Stated exercise:
Extend the profile of Ronnie Wood below, picking up right after its final sentence.

Selected extract:
•••••

Ronnie Wood steps into the room with a crackle of wiry, crow-haired warmth. There’s a wild energy to the Rolling Stones’ guitarist – in live performanc­es, on record, and in person – and within seconds he’s showing me a shirt on a rail he likes with a sushi pattern on it, making a quick call to his son Tyrone, and then settling, like a fly, on the sofa. We’re in central London to discuss his second career, as an artist. That energy is in his paintings, too, with their expressive lines and vibrant colours. Where does it come from? “Risk,” says Wood. “I love the element of risk… all the time.”

It’s caused him some difficulti­es over the years, especially with alcohol, but most perilously when he got himself into trouble at the end of the Seventies with freebase cocaine, a purer form of crack cocaine, which is smoked as crystal rocks in a pipe. Wood’s illustrate­d timeline of his life, which is included in a new book of his artworks, notes simply, “took three years to stop”.

But that addiction was ultimately what led to Wood taking up painting – which he had studied at art college – in a more serious fashion, when he turned to it to help restore his battered finances. “The drug habit and the houses that I was living in were way beyond my means… and what I was spending on dope was far more than any houses.”

Also, he notes, the Stones didn’t tour between 1982 and 1989. “You don’t get a wage, you only get paid when you work,” says Wood.

He may be the lesser-known Stone – he only joined the band in 1975, a mere 42 years ago – but one is never too far from the sound of Wood’s music. That’s Ronnie singing “I wish that I knew what I know now, when I was younger” when Ooh La La by Faces appears in adverts and on film soundtrack­s; that’s him playing guitar and bass on Rod Stewart’s Maggie May; and that’s him adding the dirty raunch to Keith Richards’ riff on Start Me Up by the Stones.

•••••

Data records:
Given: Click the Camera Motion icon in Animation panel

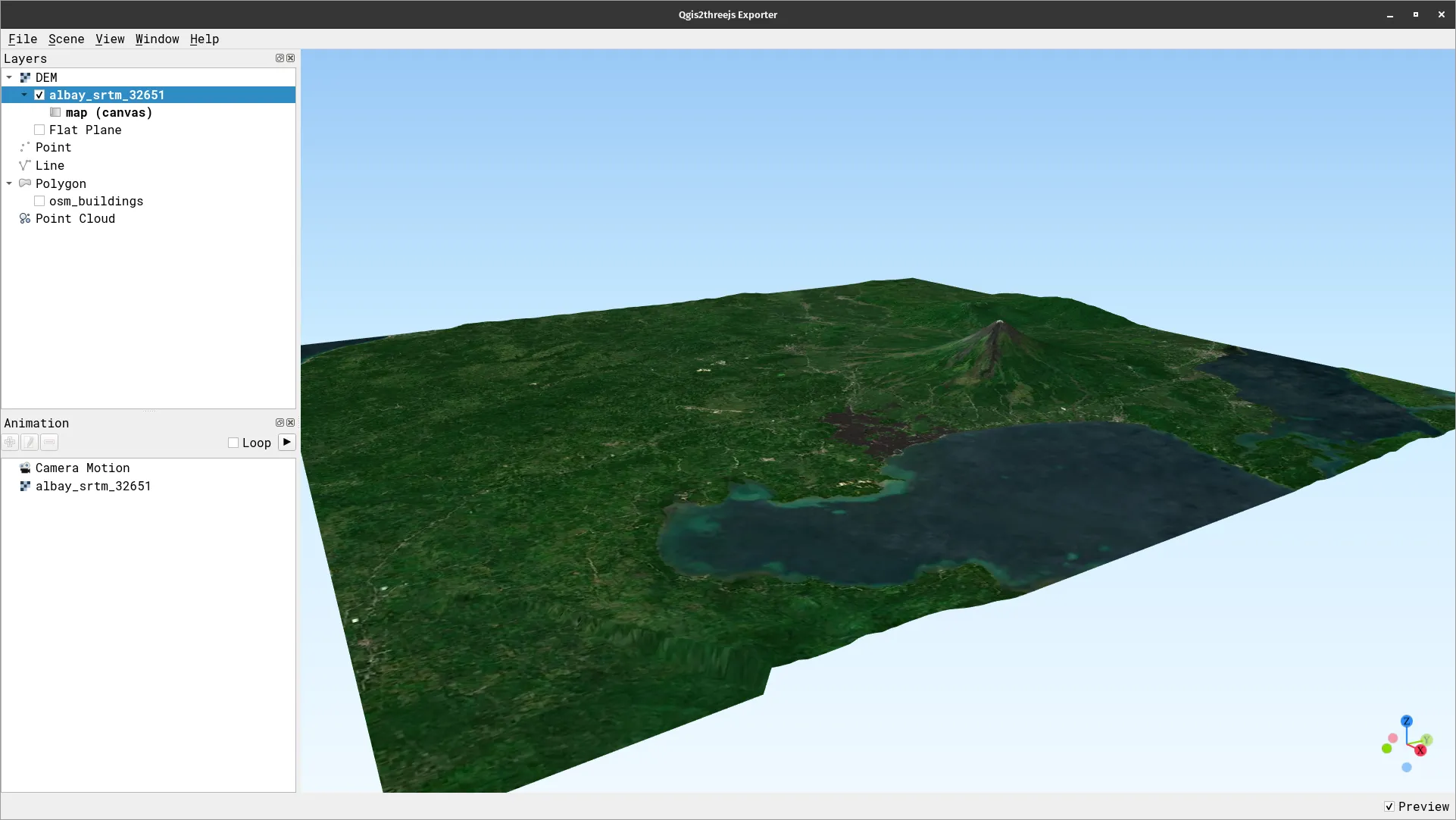Looking at the screenshot, I should pos(25,468).
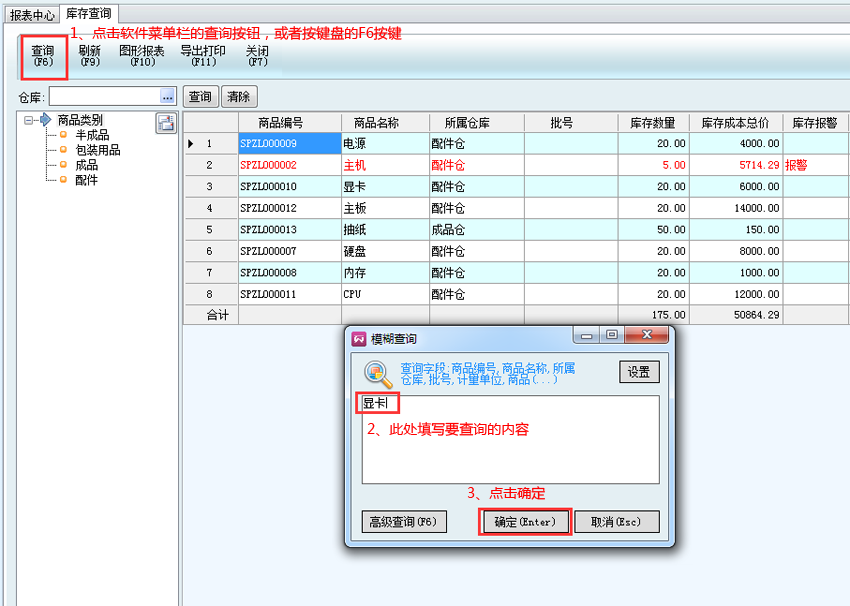This screenshot has width=850, height=606.
Task: Click the fuzzy search text box
Action: click(x=510, y=440)
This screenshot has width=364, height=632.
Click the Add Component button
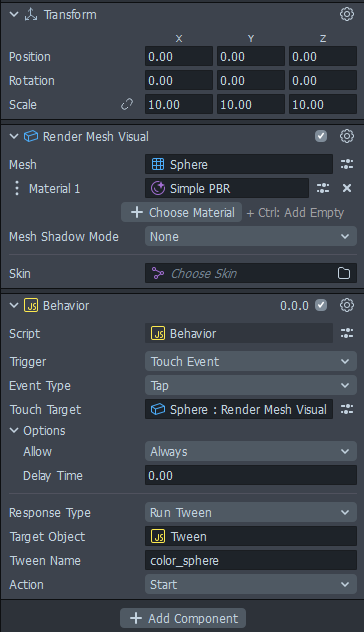tap(183, 618)
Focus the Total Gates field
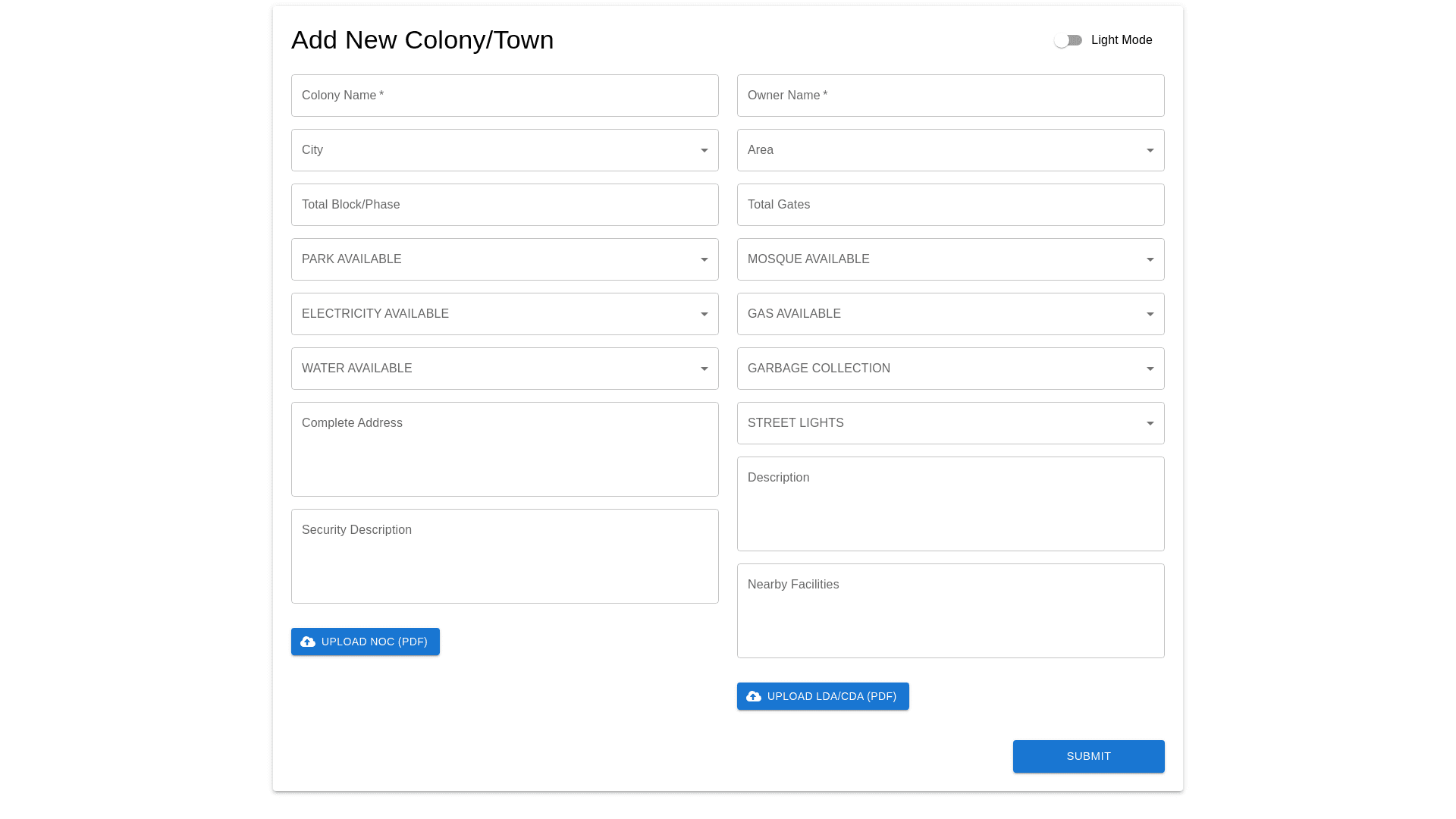The height and width of the screenshot is (819, 1456). [x=950, y=205]
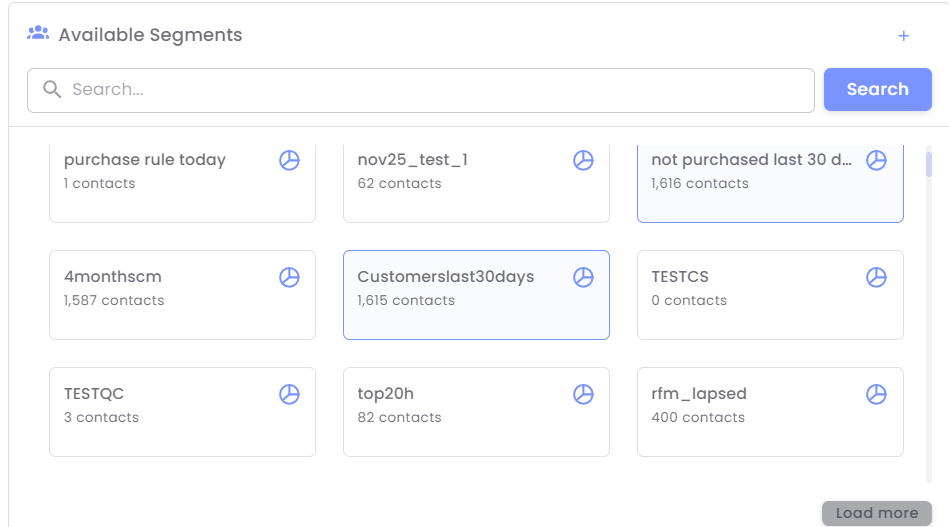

•••••

Written answer:
Richards playing guitar is one of the subjects that Wood returns to repeatedly in his paintings. Their friendship goes back to the mid-Seventies, when Wood was recording his debut solo LP I’ve Got My Own Album To Do in the studio he had installed in the basement of the enormous Georgian house in Richmond that he bought in 1971 with his riches from his earlier career with Faces. (It’s now owned by Pete Townshend.) The house had become a locus of the A-list party scene, frequented by an ever-changing crowd that included the Beatles, the Pythons, Keith Moon, Peter Cook, Mick Jagger and David Bowie. Musicians would turn up to take part in jam sessions and play on album tracks, but some also arrived bearing gifts.

“[Producer] Gary Kellgren had just made the Bangladesh concert album with George [Harrison] and Bob [Dylan], he came over from LA with his bag of tricks, his THC” – the active component of marijuana, which can be extracted or synthesise­d – “everyone who came through the door had some of that for a start.” It was Wood’s first wife, Krissy, who invited Richards back there from a London club. He stayed for four months, sending home for clothes and bringing his then-girlfriend and fellow heroin addict Anita Pallenberg with him, to escape the increasing­ly harsh public glare of life in Chelsea.

For Wood, it was a relationsh­ip that fell into a familiar mould: Richards was a couple of years older and Wood had always been the little brother in his family. His brothers Art and Ted, 10 and eight years older than him respective­ly, both went to Ealing Art School and both had bands. “If they painted, I would paint and if they played music, little Ronnie would copy.”

Wood’s family had been “bargees”, water gipsies who had worked the London canals for generation­s. “I remember being in the cabin on my dad’s longboat on the Grand Union Canal eating condensed milk,” he says, “Some of my earliest memories are being down in that little cabin.” Recently he moved close to Little Venice. “I’ve come full circle,” he says, “back by the canal.”

One of the early works in the book, Ronnie Wood: Artist, is a lovely line drawing of his mother, Lizzie, from 1979 – “That was when my mum came to Paris. I had to pretend I had my whole family over because we drank the local pub out of Guinness, but it was just me and my mum.”

Music was always part of family life. Wood had played washboard on stage with his brothers aged 11, formed his own band, the Birds, at 15, was touring the UK and in the top 50 by 17, before joining the Jeff Beck Group. With Rod Stewart as singer, they toured the States while Wood was still a teenager.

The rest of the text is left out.